Earlier in the year I proposed a work for an outdoor sculpture exhibition on the Victorian coast, to be held in October. I was very lucky to be accepted, and was particularly excited about making the proposed work.
And then, as I began to work on it, I realised just how great a task I had set myself.
The work will be a tidally driven lever. It will lift water up into the air. With the current dimensions, it will require about one hundred and fifty kilograms of weight in the weighted float to lift twelve litres of water into the air.
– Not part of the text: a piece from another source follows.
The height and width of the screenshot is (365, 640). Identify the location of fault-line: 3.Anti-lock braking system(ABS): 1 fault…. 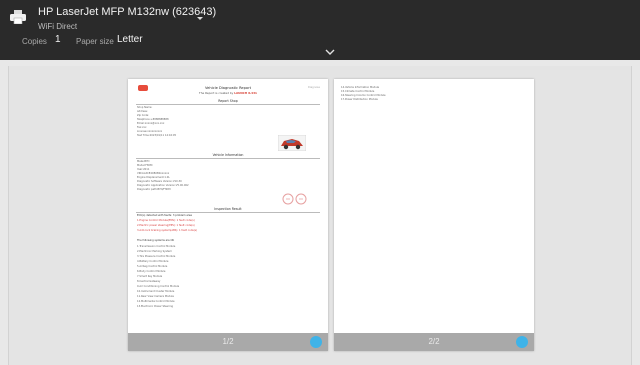
(168, 230).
Below are screen shots from the last few months of building this behemoth in the computer. There have been about five major designs, and within each of those several incremental design alterations. It is almost there. The next step is for it to go to my engineer, to be put through all sorts of programs to ascertain whether it can actually survive the open ocean. And I will then have to gut my studio to be able to assemble a piece which in total will be about seven metres long by four metres tall by six metres wide, and will weigh close to a tonne (the concern being that my studio isn't actually that large...) The construction will happen as soon as I return from Sydney, in the two weeks before installation. And then installation will require a good team of the best (with a substantial amount of muscle – any takers?) to get it in place. I really should get onto designing the LW install team uniforms that were suggested recently... although they will probably need built-in wetsuits!
It is going to be mammoth task. And it is scary making a work that cannot be tested in any meaningful way prior to installation. But I am still excited about the potential outcome. I really hope it works.